*Directions for this task*
Copy the rows below word for word, from the one containing "The width and height of the screenshot is (1234, 1070)." down to the one containing "[x=329, y=680]", with both of those included.

----- Supplied records

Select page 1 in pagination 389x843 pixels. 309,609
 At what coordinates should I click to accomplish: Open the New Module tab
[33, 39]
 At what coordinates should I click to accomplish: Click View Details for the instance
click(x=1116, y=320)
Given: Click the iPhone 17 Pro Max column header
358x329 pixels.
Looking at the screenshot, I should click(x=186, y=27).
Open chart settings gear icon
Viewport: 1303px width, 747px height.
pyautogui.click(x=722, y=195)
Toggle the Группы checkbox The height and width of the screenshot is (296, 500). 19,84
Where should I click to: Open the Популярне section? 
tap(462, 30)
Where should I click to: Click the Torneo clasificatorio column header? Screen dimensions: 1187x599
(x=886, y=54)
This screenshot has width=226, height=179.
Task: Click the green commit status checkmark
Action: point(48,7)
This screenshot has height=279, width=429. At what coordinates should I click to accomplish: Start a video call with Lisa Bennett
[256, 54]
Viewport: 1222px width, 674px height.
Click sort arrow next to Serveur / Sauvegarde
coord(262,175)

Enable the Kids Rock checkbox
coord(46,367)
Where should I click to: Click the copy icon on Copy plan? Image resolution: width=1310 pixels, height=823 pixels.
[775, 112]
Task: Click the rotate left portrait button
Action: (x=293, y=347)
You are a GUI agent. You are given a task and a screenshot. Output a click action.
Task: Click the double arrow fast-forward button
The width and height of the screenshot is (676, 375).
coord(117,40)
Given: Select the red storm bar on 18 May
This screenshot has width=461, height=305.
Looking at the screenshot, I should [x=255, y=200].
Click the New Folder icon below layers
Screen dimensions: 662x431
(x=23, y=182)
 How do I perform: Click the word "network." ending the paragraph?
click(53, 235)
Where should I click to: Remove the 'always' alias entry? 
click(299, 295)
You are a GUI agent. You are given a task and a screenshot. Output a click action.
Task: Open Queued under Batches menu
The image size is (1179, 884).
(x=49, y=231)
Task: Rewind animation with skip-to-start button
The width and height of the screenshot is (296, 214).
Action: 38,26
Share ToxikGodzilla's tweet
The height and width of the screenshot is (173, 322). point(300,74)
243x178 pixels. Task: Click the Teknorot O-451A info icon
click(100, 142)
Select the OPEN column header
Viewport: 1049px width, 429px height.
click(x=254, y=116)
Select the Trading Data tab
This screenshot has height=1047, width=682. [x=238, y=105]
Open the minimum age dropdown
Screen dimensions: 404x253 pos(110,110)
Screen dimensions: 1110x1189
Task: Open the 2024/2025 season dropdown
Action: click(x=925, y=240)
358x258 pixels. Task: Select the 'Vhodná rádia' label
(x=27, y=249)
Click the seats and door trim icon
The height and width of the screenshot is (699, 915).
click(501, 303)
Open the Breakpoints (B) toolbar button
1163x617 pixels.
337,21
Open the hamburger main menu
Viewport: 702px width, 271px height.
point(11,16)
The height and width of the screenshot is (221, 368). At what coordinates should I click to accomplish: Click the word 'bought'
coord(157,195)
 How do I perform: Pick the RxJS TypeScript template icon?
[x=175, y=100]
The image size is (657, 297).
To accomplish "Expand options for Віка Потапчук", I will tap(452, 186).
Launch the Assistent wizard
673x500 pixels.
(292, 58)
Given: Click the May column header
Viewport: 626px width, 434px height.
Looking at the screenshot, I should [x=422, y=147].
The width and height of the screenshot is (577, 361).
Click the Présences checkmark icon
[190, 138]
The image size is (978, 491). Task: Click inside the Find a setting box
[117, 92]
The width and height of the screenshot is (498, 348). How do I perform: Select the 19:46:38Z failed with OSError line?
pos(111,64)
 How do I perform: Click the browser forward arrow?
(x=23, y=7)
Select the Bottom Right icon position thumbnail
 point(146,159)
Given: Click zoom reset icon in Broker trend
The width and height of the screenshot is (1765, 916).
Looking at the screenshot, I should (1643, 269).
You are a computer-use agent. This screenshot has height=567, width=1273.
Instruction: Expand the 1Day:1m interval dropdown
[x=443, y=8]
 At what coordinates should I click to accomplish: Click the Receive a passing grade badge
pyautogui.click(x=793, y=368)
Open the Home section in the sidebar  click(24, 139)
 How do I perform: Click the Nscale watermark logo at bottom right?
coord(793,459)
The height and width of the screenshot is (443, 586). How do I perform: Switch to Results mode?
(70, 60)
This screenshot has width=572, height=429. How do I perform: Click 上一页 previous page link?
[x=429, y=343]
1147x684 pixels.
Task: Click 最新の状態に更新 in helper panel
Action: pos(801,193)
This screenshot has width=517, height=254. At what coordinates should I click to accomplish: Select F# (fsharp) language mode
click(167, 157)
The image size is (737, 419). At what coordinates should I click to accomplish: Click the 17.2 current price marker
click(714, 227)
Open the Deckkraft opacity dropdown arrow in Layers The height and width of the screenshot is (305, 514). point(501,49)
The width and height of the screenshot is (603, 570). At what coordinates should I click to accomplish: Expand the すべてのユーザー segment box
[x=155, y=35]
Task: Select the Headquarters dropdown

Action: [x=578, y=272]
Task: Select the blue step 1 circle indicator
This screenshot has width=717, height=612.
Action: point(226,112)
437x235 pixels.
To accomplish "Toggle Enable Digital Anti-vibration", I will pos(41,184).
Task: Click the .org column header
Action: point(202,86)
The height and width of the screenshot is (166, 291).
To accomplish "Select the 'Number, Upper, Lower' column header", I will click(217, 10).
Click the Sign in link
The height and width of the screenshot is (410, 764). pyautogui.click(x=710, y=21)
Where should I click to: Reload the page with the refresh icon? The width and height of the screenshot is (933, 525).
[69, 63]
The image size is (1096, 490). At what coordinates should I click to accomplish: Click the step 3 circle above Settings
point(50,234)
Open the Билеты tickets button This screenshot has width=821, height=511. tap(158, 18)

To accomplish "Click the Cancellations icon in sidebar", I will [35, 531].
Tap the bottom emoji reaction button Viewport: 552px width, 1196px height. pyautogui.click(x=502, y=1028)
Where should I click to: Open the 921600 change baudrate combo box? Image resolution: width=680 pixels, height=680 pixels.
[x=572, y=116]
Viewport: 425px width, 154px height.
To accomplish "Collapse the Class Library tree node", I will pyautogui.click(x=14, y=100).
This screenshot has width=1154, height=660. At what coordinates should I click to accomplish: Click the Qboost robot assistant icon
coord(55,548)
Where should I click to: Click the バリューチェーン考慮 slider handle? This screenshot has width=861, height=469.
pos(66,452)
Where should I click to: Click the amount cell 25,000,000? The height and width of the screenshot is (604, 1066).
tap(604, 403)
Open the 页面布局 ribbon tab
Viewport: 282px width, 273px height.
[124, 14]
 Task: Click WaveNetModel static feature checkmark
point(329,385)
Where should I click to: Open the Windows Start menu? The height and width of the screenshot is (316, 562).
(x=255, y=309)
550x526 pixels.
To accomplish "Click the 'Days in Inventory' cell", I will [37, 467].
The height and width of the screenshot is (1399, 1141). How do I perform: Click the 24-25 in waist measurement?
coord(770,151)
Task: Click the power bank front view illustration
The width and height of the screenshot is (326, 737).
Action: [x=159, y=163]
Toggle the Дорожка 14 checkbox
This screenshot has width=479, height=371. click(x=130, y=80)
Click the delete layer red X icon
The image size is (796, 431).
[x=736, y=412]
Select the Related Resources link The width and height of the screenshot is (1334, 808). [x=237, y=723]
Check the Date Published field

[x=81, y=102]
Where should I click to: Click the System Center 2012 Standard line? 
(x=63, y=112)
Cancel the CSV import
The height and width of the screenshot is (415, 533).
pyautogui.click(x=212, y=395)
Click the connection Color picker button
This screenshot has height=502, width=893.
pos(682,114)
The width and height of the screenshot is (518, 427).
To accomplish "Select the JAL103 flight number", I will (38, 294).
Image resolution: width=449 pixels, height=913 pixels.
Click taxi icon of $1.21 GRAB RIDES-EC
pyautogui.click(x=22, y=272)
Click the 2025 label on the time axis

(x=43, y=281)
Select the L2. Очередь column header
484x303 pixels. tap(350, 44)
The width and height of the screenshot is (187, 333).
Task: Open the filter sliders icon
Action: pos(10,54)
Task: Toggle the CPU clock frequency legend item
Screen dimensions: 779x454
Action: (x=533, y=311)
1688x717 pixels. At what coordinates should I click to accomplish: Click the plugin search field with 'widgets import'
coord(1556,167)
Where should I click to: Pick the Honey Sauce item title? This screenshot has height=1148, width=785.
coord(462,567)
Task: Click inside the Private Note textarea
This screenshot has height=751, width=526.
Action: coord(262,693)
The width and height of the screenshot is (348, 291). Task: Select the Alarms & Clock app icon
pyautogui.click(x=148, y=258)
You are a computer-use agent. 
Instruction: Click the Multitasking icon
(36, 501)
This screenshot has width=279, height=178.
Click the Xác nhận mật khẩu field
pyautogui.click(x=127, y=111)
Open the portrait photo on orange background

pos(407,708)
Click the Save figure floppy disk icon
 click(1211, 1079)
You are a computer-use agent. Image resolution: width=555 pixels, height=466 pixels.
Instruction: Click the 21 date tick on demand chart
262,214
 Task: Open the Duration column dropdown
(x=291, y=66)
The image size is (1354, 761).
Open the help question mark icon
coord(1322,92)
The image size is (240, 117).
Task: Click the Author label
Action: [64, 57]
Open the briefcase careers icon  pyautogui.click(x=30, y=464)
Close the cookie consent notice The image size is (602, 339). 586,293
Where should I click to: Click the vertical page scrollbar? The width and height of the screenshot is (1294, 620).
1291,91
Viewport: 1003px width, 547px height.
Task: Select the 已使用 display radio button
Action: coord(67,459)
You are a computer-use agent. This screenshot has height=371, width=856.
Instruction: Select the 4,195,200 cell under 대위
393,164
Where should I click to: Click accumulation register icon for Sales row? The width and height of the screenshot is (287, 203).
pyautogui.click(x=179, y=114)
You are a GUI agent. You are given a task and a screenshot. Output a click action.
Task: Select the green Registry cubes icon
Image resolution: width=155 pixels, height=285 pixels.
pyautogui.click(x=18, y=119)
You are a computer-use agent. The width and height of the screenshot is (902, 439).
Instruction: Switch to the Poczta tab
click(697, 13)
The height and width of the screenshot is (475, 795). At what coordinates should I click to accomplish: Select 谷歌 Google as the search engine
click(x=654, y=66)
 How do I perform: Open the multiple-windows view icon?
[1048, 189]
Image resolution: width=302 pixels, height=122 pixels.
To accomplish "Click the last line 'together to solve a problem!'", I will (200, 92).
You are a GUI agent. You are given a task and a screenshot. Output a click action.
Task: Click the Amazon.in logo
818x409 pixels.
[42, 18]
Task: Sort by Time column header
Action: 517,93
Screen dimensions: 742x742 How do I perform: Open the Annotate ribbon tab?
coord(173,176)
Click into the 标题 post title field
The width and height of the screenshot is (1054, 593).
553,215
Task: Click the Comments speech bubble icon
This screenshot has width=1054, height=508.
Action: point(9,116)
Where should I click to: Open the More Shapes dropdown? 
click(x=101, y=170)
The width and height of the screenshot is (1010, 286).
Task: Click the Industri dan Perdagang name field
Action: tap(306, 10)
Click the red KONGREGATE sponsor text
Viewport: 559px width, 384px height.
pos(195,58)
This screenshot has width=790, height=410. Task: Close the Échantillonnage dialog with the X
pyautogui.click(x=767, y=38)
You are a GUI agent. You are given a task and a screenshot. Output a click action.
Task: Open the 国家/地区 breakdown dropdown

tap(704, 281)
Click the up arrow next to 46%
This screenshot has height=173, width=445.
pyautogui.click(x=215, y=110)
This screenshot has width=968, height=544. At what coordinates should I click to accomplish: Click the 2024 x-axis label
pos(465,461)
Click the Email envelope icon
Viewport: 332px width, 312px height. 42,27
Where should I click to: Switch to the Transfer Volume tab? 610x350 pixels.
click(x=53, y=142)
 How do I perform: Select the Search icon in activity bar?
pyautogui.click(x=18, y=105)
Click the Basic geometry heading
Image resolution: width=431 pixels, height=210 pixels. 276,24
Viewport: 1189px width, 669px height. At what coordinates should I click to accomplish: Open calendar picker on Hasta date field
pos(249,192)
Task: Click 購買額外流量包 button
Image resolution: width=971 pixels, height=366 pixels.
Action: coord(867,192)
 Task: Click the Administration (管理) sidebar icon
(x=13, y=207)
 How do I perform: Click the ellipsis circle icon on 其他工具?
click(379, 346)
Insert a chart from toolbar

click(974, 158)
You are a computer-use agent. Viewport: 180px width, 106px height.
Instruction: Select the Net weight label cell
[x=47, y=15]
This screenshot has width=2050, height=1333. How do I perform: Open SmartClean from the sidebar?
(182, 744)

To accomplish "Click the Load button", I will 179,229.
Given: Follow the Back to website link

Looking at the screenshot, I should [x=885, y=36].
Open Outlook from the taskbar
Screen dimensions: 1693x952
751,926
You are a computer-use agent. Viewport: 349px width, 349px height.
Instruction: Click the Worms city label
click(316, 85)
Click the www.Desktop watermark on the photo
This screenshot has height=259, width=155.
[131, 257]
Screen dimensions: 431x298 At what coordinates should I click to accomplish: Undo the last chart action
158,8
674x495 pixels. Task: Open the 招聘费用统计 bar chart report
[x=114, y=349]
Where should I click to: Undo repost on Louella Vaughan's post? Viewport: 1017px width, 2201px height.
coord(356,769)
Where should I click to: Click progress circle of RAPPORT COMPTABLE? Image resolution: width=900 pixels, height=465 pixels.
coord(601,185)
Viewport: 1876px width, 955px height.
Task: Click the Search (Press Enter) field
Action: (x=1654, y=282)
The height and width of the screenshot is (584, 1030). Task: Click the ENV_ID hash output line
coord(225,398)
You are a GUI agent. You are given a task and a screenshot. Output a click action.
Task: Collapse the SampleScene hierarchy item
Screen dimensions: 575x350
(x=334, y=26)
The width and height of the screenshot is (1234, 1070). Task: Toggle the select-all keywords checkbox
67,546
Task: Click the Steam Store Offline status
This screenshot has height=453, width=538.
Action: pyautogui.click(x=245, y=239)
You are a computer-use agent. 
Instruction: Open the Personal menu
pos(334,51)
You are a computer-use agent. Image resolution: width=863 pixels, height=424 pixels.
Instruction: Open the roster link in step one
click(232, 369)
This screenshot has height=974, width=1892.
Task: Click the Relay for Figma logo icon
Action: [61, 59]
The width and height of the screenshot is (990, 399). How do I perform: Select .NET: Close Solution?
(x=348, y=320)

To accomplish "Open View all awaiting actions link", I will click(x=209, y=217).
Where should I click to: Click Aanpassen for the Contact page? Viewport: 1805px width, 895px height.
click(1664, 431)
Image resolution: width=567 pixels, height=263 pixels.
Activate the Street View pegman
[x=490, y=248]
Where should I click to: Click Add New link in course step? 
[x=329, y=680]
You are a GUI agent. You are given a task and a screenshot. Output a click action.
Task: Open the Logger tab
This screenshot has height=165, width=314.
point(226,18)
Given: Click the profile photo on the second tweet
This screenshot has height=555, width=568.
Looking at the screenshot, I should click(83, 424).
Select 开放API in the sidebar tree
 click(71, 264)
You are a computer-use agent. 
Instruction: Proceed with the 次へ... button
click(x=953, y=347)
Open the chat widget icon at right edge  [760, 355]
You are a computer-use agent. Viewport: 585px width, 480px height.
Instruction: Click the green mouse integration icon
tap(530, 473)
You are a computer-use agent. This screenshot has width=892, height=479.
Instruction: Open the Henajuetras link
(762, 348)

----------

*Answer for this exercise*
The width and height of the screenshot is (1234, 1070). Task: Toggle the select-all keywords checkbox
67,546
Task: Click the Steam Store Offline status
This screenshot has height=453, width=538.
Action: pyautogui.click(x=245, y=239)
You are a computer-use agent. 
Instruction: Open the Personal menu
pos(334,51)
You are a computer-use agent. Image resolution: width=863 pixels, height=424 pixels.
Instruction: Open the roster link in step one
click(232, 369)
This screenshot has height=974, width=1892.
Task: Click the Relay for Figma logo icon
Action: [61, 59]
The width and height of the screenshot is (990, 399). How do I perform: Select .NET: Close Solution?
(x=348, y=320)

To accomplish "Open View all awaiting actions link", I will click(x=209, y=217).
Where should I click to: Click Aanpassen for the Contact page? Viewport: 1805px width, 895px height.
click(1664, 431)
Image resolution: width=567 pixels, height=263 pixels.
Activate the Street View pegman
[x=490, y=248]
Where should I click to: Click Add New link in course step? 
[x=329, y=680]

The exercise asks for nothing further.